Re: Hidden overloaded operator in multiple inheritance
"Carl Daniel [VC++ MVP]" wrote:
I found in multiple inheritance only the first base
class's overloaded
operators are visible. My overloaded operators has
different
signatures in the different base classes. They are not
ambiguous.
'using operator..' statements can bring them back. Please
see my
minimal example below. I'd like to know if it is a bug or
a feature.
What version of VC++ are you using?
Comeau C++, which is generally considered the best
reference on standards conformance agrees that the calls
in your code are ambiguous. Interestingly,. VC8 (VS 2005)
SP1 compiles your code without error. I'm inclined to
agree with VC8 and yourself that these calls are not
ambiguous, but I haven't really gone through the code and
the overload rules with a fine toothed comb to back that
opinion up with quotes from the standard.
I tried the example code with VC++ 2005 _pre_ SP1 and it
fails exactly as OP pointed. I think that Comeau is right,
though. Here's the relevant part from the Standard:
<quote>
10.2/2 Member name lookup
The following steps define the result of name lookup in a
class scope, C. First, every declaration for the name in the
class and in each of its base class sub-objects is
considered. A member name f in one subobject B hides a
member name f in a sub-object A if A is a base class
sub-object of B. Any declarations that are so hidden are
eliminated from consideration. Each of these declarations
that was introduced by a using-declaration is considered to
be from each sub-object of C that is of the type containing
the declaration designated by the using-declaration.96) If
the resulting set of declarations are not all from
sub-objects of the same type, or the set has a nonstatic
member and includes members from distinct sub-objects, there
is an ambiguity and the program is ill-formed. Otherwise
that set is the result of the lookup.
</quote>
I think that the sentense before last one describes the
problem. Let's take `comp1' as an example:
std::string s = c1 + std::string (" world!");
After name lookup the following member functions are in the
set:
int basei<comp1>::operator + (int i)
std::string bases<comp1>::operator + (std::string s)

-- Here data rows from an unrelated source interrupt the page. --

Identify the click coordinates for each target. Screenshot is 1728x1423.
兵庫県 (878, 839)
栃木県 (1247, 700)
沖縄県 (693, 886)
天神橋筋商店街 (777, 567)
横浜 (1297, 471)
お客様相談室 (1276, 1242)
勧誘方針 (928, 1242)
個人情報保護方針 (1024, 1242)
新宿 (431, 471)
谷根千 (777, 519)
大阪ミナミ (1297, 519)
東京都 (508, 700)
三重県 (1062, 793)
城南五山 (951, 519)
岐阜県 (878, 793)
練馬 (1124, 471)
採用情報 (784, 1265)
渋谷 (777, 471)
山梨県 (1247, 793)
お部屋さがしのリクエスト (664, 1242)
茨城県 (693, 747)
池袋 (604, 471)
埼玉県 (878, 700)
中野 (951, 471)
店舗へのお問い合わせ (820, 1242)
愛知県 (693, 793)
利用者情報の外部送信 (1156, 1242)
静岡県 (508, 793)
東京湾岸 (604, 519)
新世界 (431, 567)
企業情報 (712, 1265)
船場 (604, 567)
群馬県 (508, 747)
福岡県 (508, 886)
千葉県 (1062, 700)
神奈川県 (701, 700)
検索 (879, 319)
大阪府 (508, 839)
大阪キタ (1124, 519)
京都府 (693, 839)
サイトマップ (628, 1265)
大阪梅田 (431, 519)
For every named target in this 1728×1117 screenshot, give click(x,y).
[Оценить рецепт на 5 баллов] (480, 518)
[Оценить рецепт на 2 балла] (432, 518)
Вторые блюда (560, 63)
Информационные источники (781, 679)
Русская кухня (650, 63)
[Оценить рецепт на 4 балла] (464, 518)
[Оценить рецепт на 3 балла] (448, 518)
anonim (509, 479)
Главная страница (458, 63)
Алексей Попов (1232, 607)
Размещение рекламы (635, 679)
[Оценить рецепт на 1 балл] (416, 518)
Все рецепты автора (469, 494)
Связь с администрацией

Now, the above set contains declaration of nonstatic members
from distinct sub-objects. The same behaviour can be
demonstrated with following simple example:
class A
{
public:
int operator+(int) { return 42; }
};
class B
{
public:
double operator+(double) { return 3.14; }
};
class C : public A, public B
{
};
int main()
{
C c1;
int i = 5;
double d = 10.5;
c1 + i; // Error!
c1 + d; // Error!
return 0;
}
Alex